Rob van der Linden
Over een beestenspel en Gods wonderlijke wegen
Waarin Jubal zich een oor laat aannaaien en een heremiet iets rechtzet in de schepping.
Babylonia – A.D. 53
Op de dag dat Jubal zijn dochter slachtte, besloot Adrianus het voor gezien te houden. Zij was zijn speelkameraad geweest, de enige die een lief woord voor hem overhad en hem moed insprak als ze op het slappe koord hun halsbrekende toeren uithaalden, voor anderhalve man en een ezelskop. Een lichtvoetig wezen, voorgoed verstild nadat ze in haar laatste koortsstuip was gebleven.

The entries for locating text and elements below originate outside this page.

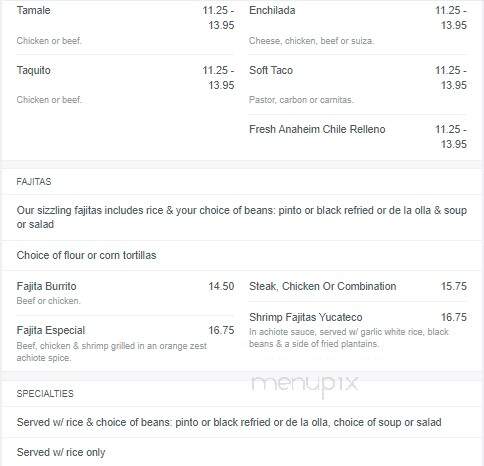This screenshot has width=484, height=466.
Task: Click the Fajita Burrito item
Action: pos(46,286)
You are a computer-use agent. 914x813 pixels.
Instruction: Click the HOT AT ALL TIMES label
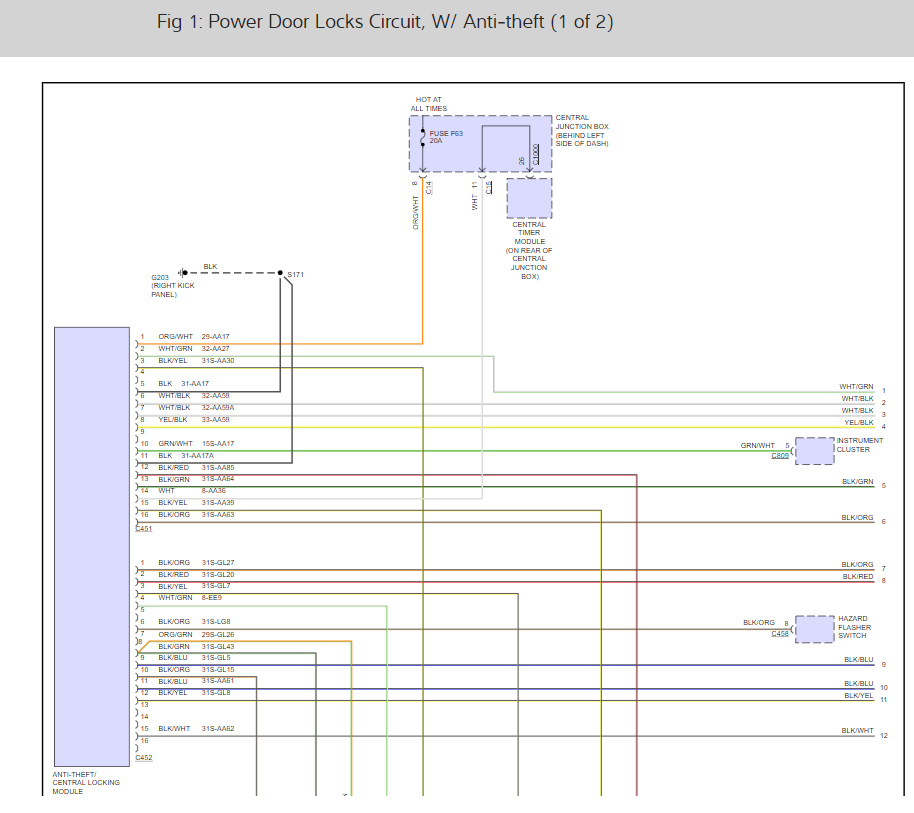tap(431, 104)
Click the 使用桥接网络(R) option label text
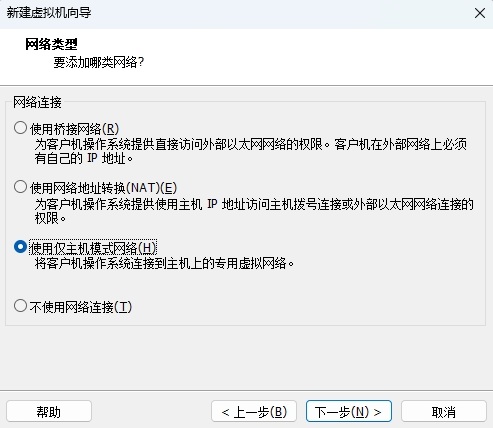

‘Vlees is vlees,’ gromde Jubal terwijl hij een ham uit haar linkerbovenbeen sneed, die aan een roestige haak boven het vuur hing en met de rug van zijn zwarte hand de tranen uit zijn ogen veegde.
Adrianus was het niet met hem eens. Van mensenvlees word je gek, wist hij. Er wonen te veel gedachten in.
Jubal was een rare en in het uit keileem en woestijnzand opgetrokken dorp van zijn jongensjaren hadden ze dat altijd al geweten, vanaf de dag dat hij met tandeloze kaken zijn moeders tepel had afgebeten en zij de opvoeding verder aan een oude tante met voorspellende gaven overliet.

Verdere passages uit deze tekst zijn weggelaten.